0

I want to pickle an object to be able to store/restore my session. The object holds several references to other objects.

I know that the referred objects get pickled with it, but when unpickling the references change. I also know that pickling the objects together maintains the reference, although this would prove complicated for me to do, as I would need to pickle a whole complex structure of objects.

Example

p1 = Point()
p2 = Point()
p1.nearest_point = p2
p2.nearest_point = p1

line = Line(p1, Point())

with open("pickled", "wb") as file:
    pickler = pickle.Pickler(file)
    pickler.dump(p1)
    pickler.dump(p2)

with open("pickled", "rb") as file:
    pickler = pickle.Unpickler(file)
    p1 = pickler.load()
    p2 = pickler.load()

# True: Reference between the two pickled objects is maintained
assert p1.nearest_point == p2

# False: Reference between not-pickled and pickled objects is broken, leading to a duplicate object (original, unpickled)
assert line.pointA == p1

In this case the solution could be to also pickle the Line object, but in my real-life case I am handling a much more complex structure, where pickling/unpickling every part of the structure would surely lead to oversights and bugs.

How can I correctly handle this?

RedKnight91
  • 340
  • 3
  • 17
  • Does this answer your question? [What is the pickling problem that persistent IDs are used to solve here?](https://stackoverflow.com/questions/56414880/what-is-the-pickling-problem-that-persistent-ids-are-used-to-solve-here) – MisterMiyagi Oct 16 '21 at 10:12
  • Put everything you want to pickle in a list and pickle the list. – BoarGules Oct 16 '21 at 10:23

1 Answers1

0

Pickle maintains references by tracking the address of an object.

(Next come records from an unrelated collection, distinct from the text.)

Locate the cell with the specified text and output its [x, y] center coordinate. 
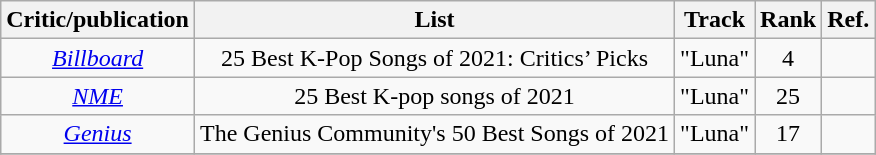
Ref. [848, 20]
The Genius Community's 50 Best Songs of 2021 [434, 134]
Critic/publication [98, 20]
List [434, 20]
Billboard [98, 58]
Track [715, 20]
25 Best K-Pop Songs of 2021: Critics’ Picks [434, 58]
4 [788, 58]
25 [788, 96]
17 [788, 134]
Genius [98, 134]
Rank [788, 20]
NME [98, 96]
25 Best K-pop songs of 2021 [434, 96]
Capture the cell that displays the provided text and extract its (x, y) central coordinate. 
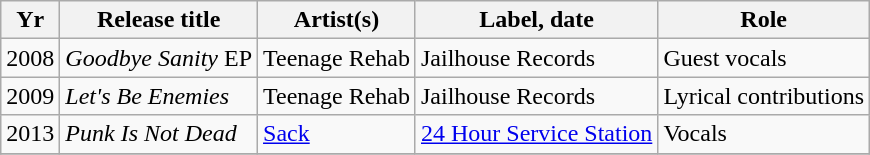
2013 (30, 134)
Yr (30, 20)
2009 (30, 96)
Label, date (536, 20)
Release title (159, 20)
Artist(s) (337, 20)
Role (764, 20)
Punk Is Not Dead (159, 134)
Let's Be Enemies (159, 96)
Guest vocals (764, 58)
Vocals (764, 134)
24 Hour Service Station (536, 134)
Lyrical contributions (764, 96)
Sack (337, 134)
2008 (30, 58)
Goodbye Sanity EP (159, 58)
For the text-containing cell, return its midpoint in (X, Y) coordinate format. 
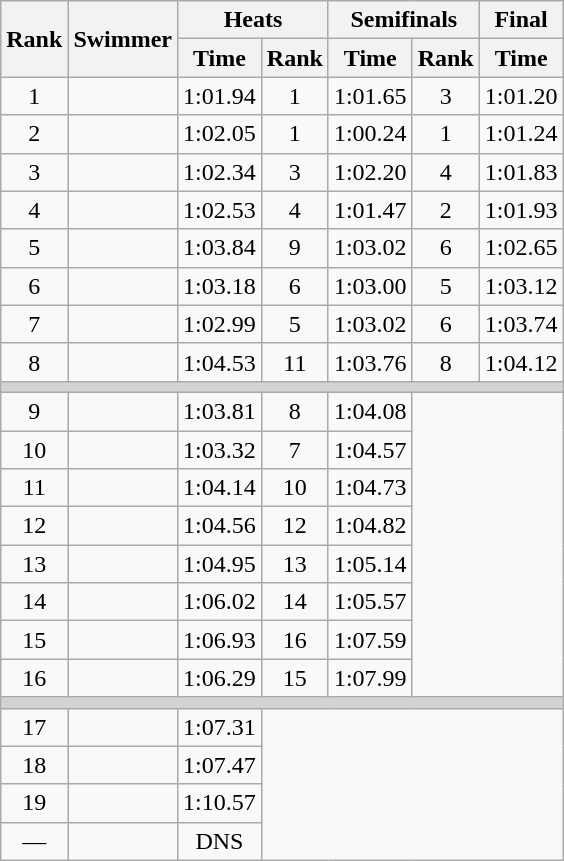
1:01.20 (521, 96)
1:04.14 (220, 488)
1:06.93 (220, 640)
1:07.31 (220, 727)
1:01.83 (521, 172)
18 (34, 765)
1:02.65 (521, 248)
1:01.94 (220, 96)
1:06.02 (220, 602)
1:00.24 (370, 134)
1:02.99 (220, 324)
1:06.29 (220, 678)
Heats (254, 20)
1:04.95 (220, 564)
1:03.12 (521, 286)
Swimmer (123, 39)
1:04.12 (521, 362)
1:03.84 (220, 248)
1:04.08 (370, 411)
1:03.00 (370, 286)
Semifinals (404, 20)
1:02.53 (220, 210)
Final (521, 20)
1:03.18 (220, 286)
— (34, 841)
1:05.14 (370, 564)
1:04.73 (370, 488)
1:01.65 (370, 96)
1:04.56 (220, 526)
1:01.24 (521, 134)
1:02.34 (220, 172)
1:04.53 (220, 362)
1:01.47 (370, 210)
1:01.93 (521, 210)
DNS (220, 841)
1:02.05 (220, 134)
1:10.57 (220, 803)
17 (34, 727)
1:03.81 (220, 411)
1:04.82 (370, 526)
1:04.57 (370, 449)
1:03.74 (521, 324)
19 (34, 803)
1:05.57 (370, 602)
1:07.99 (370, 678)
1:03.76 (370, 362)
1:03.32 (220, 449)
1:07.47 (220, 765)
1:02.20 (370, 172)
1:07.59 (370, 640)
Capture the cell that displays the provided text and extract its (x, y) central coordinate. 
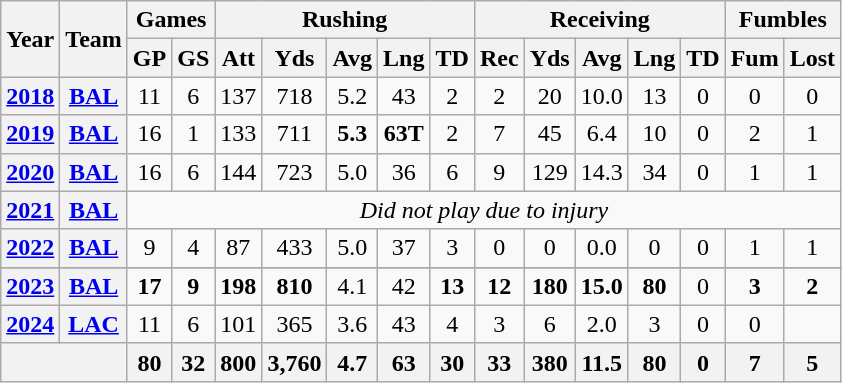
718 (294, 96)
63T (404, 134)
15.0 (602, 286)
433 (294, 248)
Att (238, 58)
11.5 (602, 362)
Fumbles (782, 20)
2020 (30, 172)
380 (550, 362)
37 (404, 248)
36 (404, 172)
2019 (30, 134)
17 (149, 286)
5.2 (352, 96)
42 (404, 286)
Fum (754, 58)
2023 (30, 286)
800 (238, 362)
Did not play due to injury (484, 210)
3.6 (352, 324)
Year (30, 39)
87 (238, 248)
0.0 (602, 248)
4.7 (352, 362)
6.4 (602, 134)
5 (812, 362)
63 (404, 362)
32 (194, 362)
30 (452, 362)
34 (654, 172)
137 (238, 96)
5.3 (352, 134)
Receiving (600, 20)
180 (550, 286)
10.0 (602, 96)
GP (149, 58)
3,760 (294, 362)
810 (294, 286)
45 (550, 134)
4.1 (352, 286)
10 (654, 134)
2.0 (602, 324)
2018 (30, 96)
12 (499, 286)
LAC (94, 324)
Team (94, 39)
2022 (30, 248)
20 (550, 96)
129 (550, 172)
101 (238, 324)
2024 (30, 324)
Rushing (345, 20)
133 (238, 134)
GS (194, 58)
144 (238, 172)
Lost (812, 58)
723 (294, 172)
33 (499, 362)
14.3 (602, 172)
198 (238, 286)
2021 (30, 210)
711 (294, 134)
Rec (499, 58)
Games (170, 20)
365 (294, 324)
Output the [x, y] coordinate of the center of the cell containing the given text.  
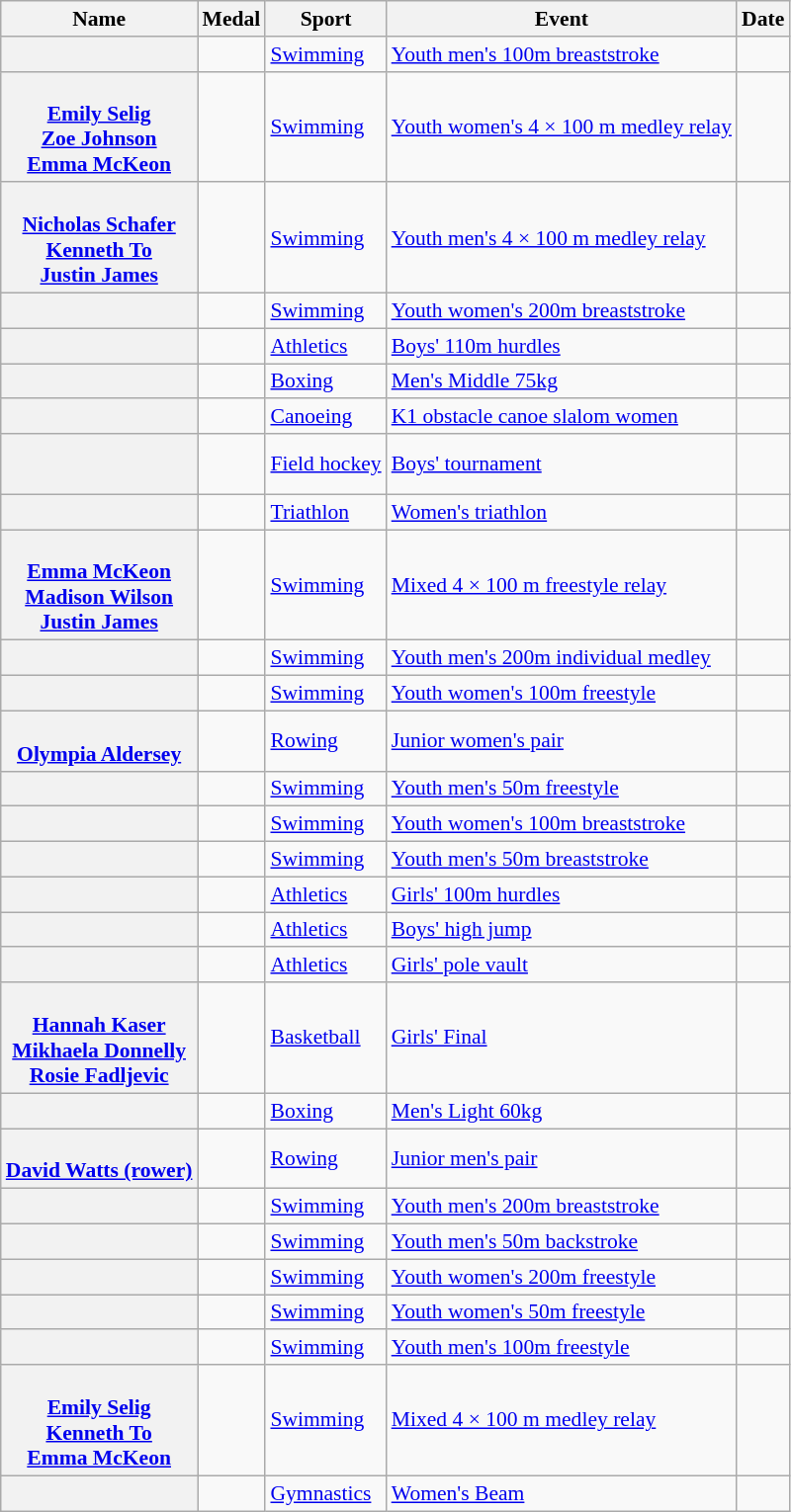
Mixed 4 × 100 m medley relay [562, 1421]
Nicholas SchaferKenneth ToJustin James [99, 238]
Youth women's 4 × 100 m medley relay [562, 127]
Medal [231, 19]
Girls' 100m hurdles [562, 895]
Olympia Aldersey [99, 742]
Youth men's 4 × 100 m medley relay [562, 238]
Canoeing [325, 417]
Youth men's 200m breaststroke [562, 1207]
David Watts (rower) [99, 1159]
Boys' tournament [562, 465]
Emily SeligKenneth ToEmma McKeon [99, 1421]
Youth men's 100m breaststroke [562, 54]
Field hockey [325, 465]
Youth men's 50m freestyle [562, 789]
Men's Light 60kg [562, 1111]
Junior women's pair [562, 742]
Mixed 4 × 100 m freestyle relay [562, 585]
Emma McKeonMadison WilsonJustin James [99, 585]
Men's Middle 75kg [562, 382]
Youth women's 50m freestyle [562, 1313]
Youth men's 200m individual medley [562, 659]
Event [562, 19]
Girls' Final [562, 1038]
Girls' pole vault [562, 966]
Youth women's 200m freestyle [562, 1277]
Hannah KaserMikhaela DonnellyRosie Fadljevic [99, 1038]
Junior men's pair [562, 1159]
Triathlon [325, 512]
Date [763, 19]
Youth men's 50m backstroke [562, 1243]
Women's triathlon [562, 512]
Sport [325, 19]
Women's Beam [562, 1494]
Emily SeligZoe JohnsonEmma McKeon [99, 127]
Youth women's 200m breaststroke [562, 311]
Youth women's 100m freestyle [562, 694]
Youth men's 100m freestyle [562, 1349]
Boys' high jump [562, 930]
Boys' 110m hurdles [562, 346]
Gymnastics [325, 1494]
Basketball [325, 1038]
Youth men's 50m breaststroke [562, 860]
Youth women's 100m breaststroke [562, 825]
Name [99, 19]
K1 obstacle canoe slalom women [562, 417]
Detect which cell encompasses the target text, then output its (x, y) center coordinate. 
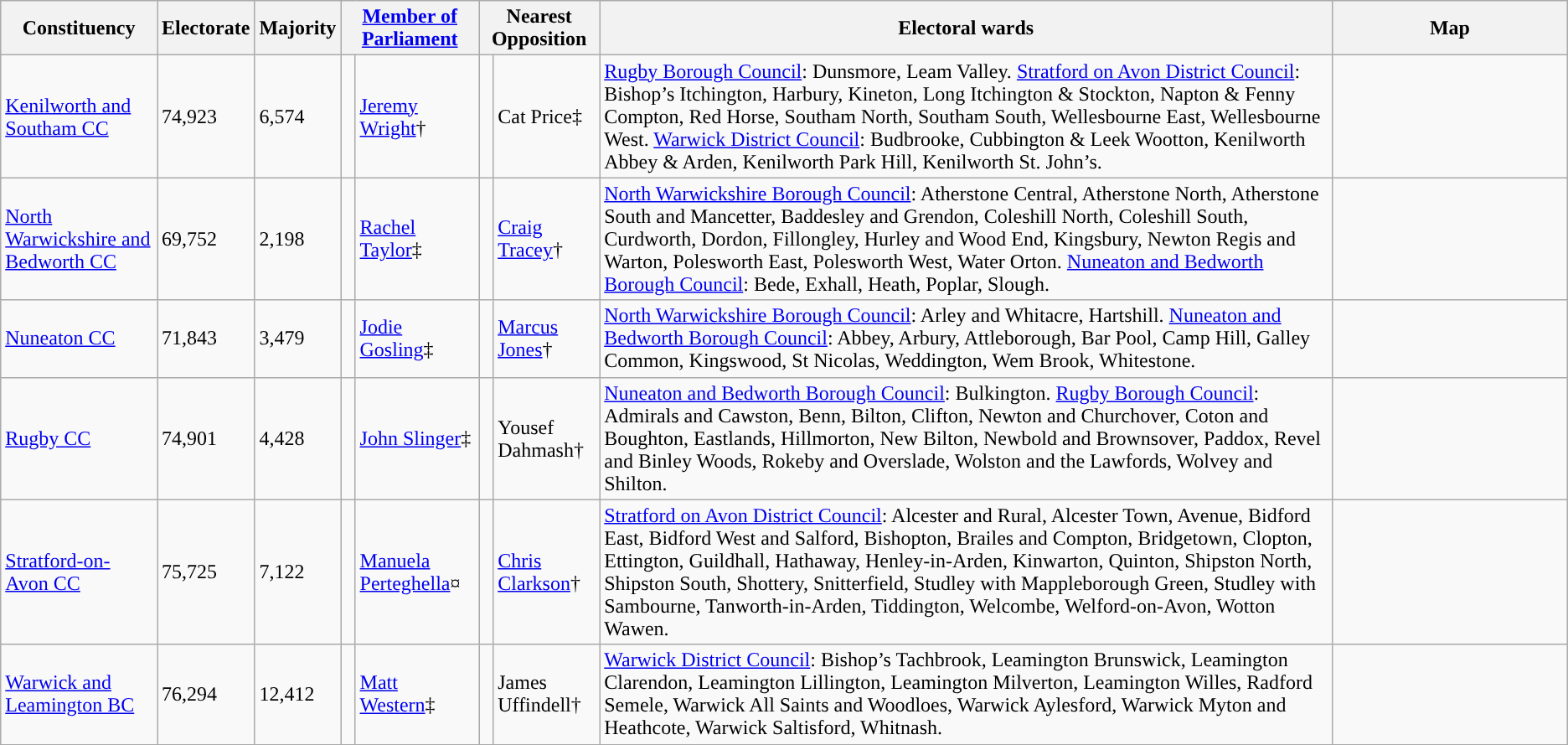
4,428 (298, 438)
Nuneaton CC (79, 338)
Rachel Taylor‡ (417, 239)
74,901 (206, 438)
Kenilworth and Southam CC (79, 116)
Rugby CC (79, 438)
Member of Parliament (410, 28)
Matt Western‡ (417, 694)
Marcus Jones† (546, 338)
Electoral wards (967, 28)
69,752 (206, 239)
Constituency (79, 28)
76,294 (206, 694)
Chris Clarkson† (546, 571)
Yousef Dahmash† (546, 438)
7,122 (298, 571)
2,198 (298, 239)
6,574 (298, 116)
James Uffindell† (546, 694)
Manuela Perteghella¤ (417, 571)
74,923 (206, 116)
Cat Price‡ (546, 116)
John Slinger‡ (417, 438)
12,412 (298, 694)
Electorate (206, 28)
Nearest Opposition (539, 28)
71,843 (206, 338)
75,725 (206, 571)
3,479 (298, 338)
North Warwickshire and Bedworth CC (79, 239)
Warwick and Leamington BC (79, 694)
Map (1451, 28)
Jodie Gosling‡ (417, 338)
Majority (298, 28)
Jeremy Wright† (417, 116)
Stratford-on-Avon CC (79, 571)
Craig Tracey† (546, 239)
Search for the cell housing the specified text and yield its [x, y] center coordinate. 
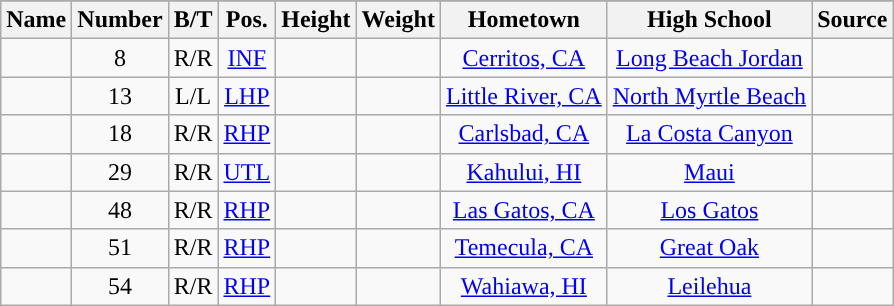
Los Gatos [709, 210]
13 [120, 96]
Number [120, 20]
Wahiawa, HI [524, 286]
La Costa Canyon [709, 134]
Temecula, CA [524, 248]
Kahului, HI [524, 172]
Cerritos, CA [524, 58]
High School [709, 20]
29 [120, 172]
North Myrtle Beach [709, 96]
Height [316, 20]
Source [852, 20]
LHP [247, 96]
8 [120, 58]
Name [36, 20]
Pos. [247, 20]
L/L [193, 96]
Great Oak [709, 248]
Leilehua [709, 286]
UTL [247, 172]
Maui [709, 172]
54 [120, 286]
Weight [398, 20]
Carlsbad, CA [524, 134]
Little River, CA [524, 96]
18 [120, 134]
B/T [193, 20]
INF [247, 58]
Hometown [524, 20]
48 [120, 210]
51 [120, 248]
Long Beach Jordan [709, 58]
Las Gatos, CA [524, 210]
Locate the cell with the specified text and output its (x, y) center coordinate. 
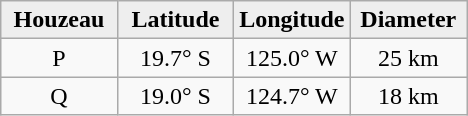
25 km (408, 58)
Latitude (175, 20)
125.0° W (292, 58)
Houzeau (59, 20)
124.7° W (292, 96)
P (59, 58)
Diameter (408, 20)
Q (59, 96)
Longitude (292, 20)
19.7° S (175, 58)
18 km (408, 96)
19.0° S (175, 96)
Scan for the cell matching the given text and deliver its [x, y] coordinate at center. 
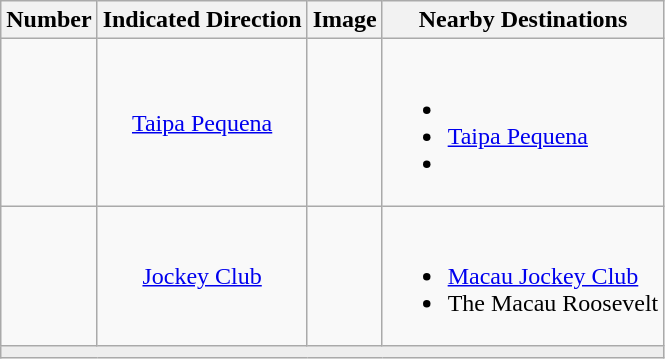
Image [344, 20]
Number [49, 20]
Jockey Club [202, 276]
Nearby Destinations [523, 20]
Macau Jockey ClubThe Macau Roosevelt [523, 276]
Indicated Direction [202, 20]
Determine the [X, Y] coordinate at the center of the cell enclosing the given text.  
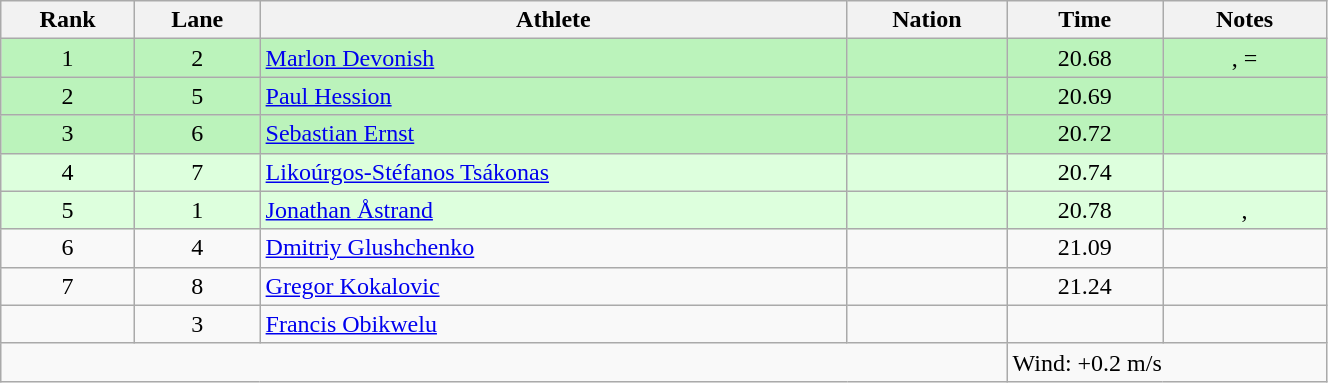
Gregor Kokalovic [554, 286]
20.69 [1085, 96]
20.72 [1085, 134]
, [1245, 210]
21.24 [1085, 286]
Paul Hession [554, 96]
Dmitriy Glushchenko [554, 248]
Rank [68, 20]
Lane [197, 20]
Francis Obikwelu [554, 324]
Marlon Devonish [554, 58]
21.09 [1085, 248]
Athlete [554, 20]
Sebastian Ernst [554, 134]
Jonathan Åstrand [554, 210]
Notes [1245, 20]
Nation [927, 20]
Time [1085, 20]
8 [197, 286]
Wind: +0.2 m/s [1166, 362]
20.74 [1085, 172]
20.68 [1085, 58]
Likoúrgos-Stéfanos Tsákonas [554, 172]
, = [1245, 58]
20.78 [1085, 210]
Find where the given text appears and provide that cell's center as [x, y] coordinate. 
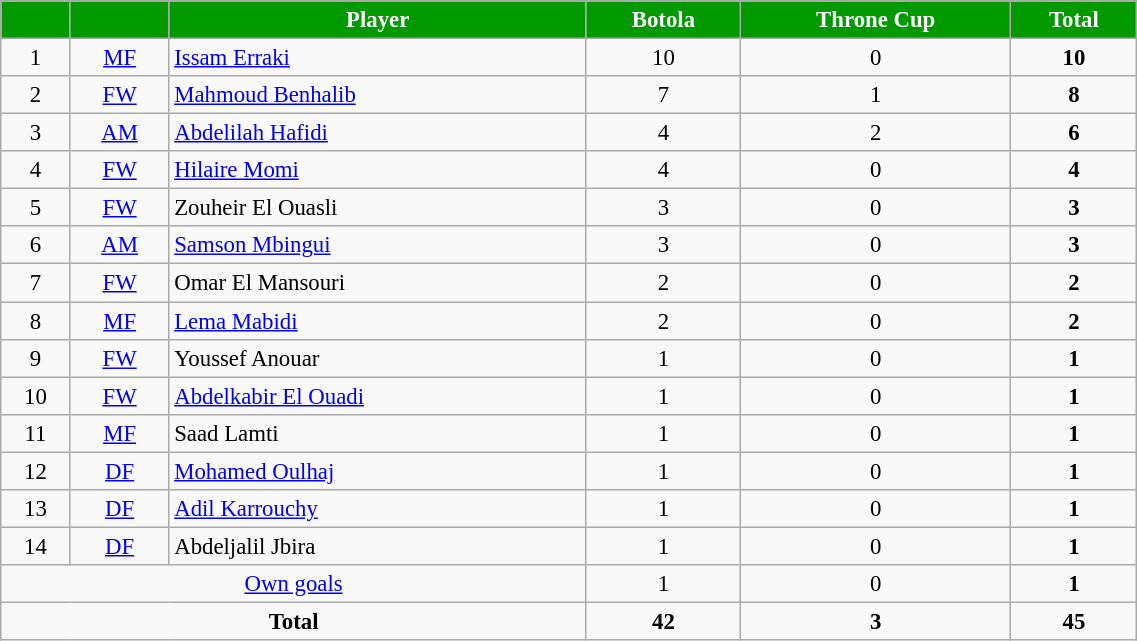
Mohamed Oulhaj [378, 471]
5 [36, 208]
Adil Karrouchy [378, 509]
45 [1074, 621]
Omar El Mansouri [378, 283]
Lema Mabidi [378, 321]
Abdelilah Hafidi [378, 133]
Botola [663, 20]
9 [36, 358]
Youssef Anouar [378, 358]
11 [36, 433]
Throne Cup [876, 20]
Abdeljalil Jbira [378, 546]
Abdelkabir El Ouadi [378, 396]
Zouheir El Ouasli [378, 208]
14 [36, 546]
Issam Erraki [378, 58]
42 [663, 621]
Own goals [294, 584]
12 [36, 471]
13 [36, 509]
Mahmoud Benhalib [378, 95]
Player [378, 20]
Hilaire Momi [378, 170]
Saad Lamti [378, 433]
Samson Mbingui [378, 245]
Identify which cell holds the provided text, then report its [X, Y] central coordinate. 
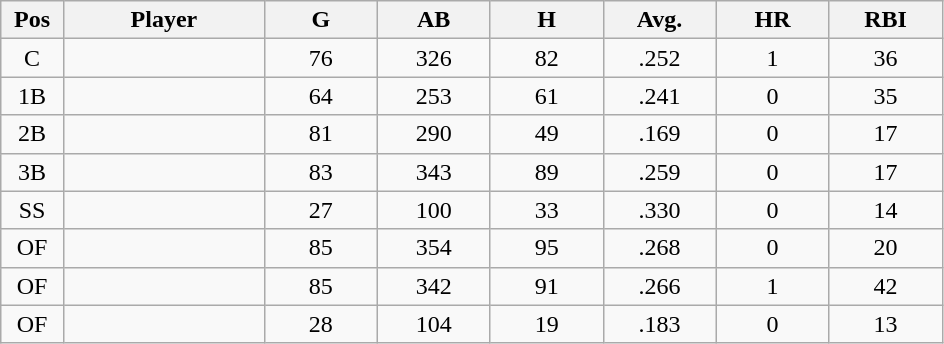
91 [546, 286]
.183 [660, 324]
326 [434, 58]
3B [32, 172]
2B [32, 134]
76 [320, 58]
.266 [660, 286]
Pos [32, 20]
AB [434, 20]
64 [320, 96]
.259 [660, 172]
253 [434, 96]
28 [320, 324]
83 [320, 172]
H [546, 20]
G [320, 20]
.241 [660, 96]
100 [434, 210]
27 [320, 210]
104 [434, 324]
SS [32, 210]
HR [772, 20]
.330 [660, 210]
19 [546, 324]
.252 [660, 58]
354 [434, 248]
342 [434, 286]
C [32, 58]
95 [546, 248]
Player [164, 20]
290 [434, 134]
Avg. [660, 20]
35 [886, 96]
42 [886, 286]
13 [886, 324]
33 [546, 210]
82 [546, 58]
20 [886, 248]
RBI [886, 20]
1B [32, 96]
.268 [660, 248]
.169 [660, 134]
61 [546, 96]
14 [886, 210]
36 [886, 58]
81 [320, 134]
49 [546, 134]
89 [546, 172]
343 [434, 172]
From the cell containing the given text, extract its center point as [x, y] coordinate. 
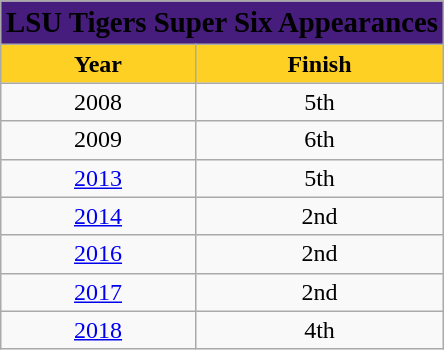
Finish [320, 64]
2016 [98, 254]
4th [320, 330]
2014 [98, 216]
2009 [98, 140]
2008 [98, 102]
2017 [98, 292]
6th [320, 140]
2018 [98, 330]
LSU Tigers Super Six Appearances [222, 23]
2013 [98, 178]
Year [98, 64]
Provide the [x, y] coordinate of the cell's center where the given text is located.  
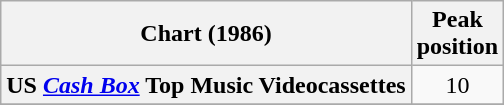
Peakposition [457, 34]
10 [457, 85]
Chart (1986) [206, 34]
US Cash Box Top Music Videocassettes [206, 85]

On unpickling, objects are reconstructed. Depending on the use cases, three approaches can achieve your goal:

  1. Re-referencing to memory object on unpickling. If your pickled data get changed outside of the program, it will be discarded.
  2. Re-referencing to memory object on unpickling and trying to merge changes.
  3. Update any reference to the memory object with unpickled obj.

In the following solution, I assume that we take approach 2:

The utility function is based on a (now-deleted) comment made by "Tiran" in a weblog discussion @Hophat Abc references in his own answer that will work in both Python 2 and 3.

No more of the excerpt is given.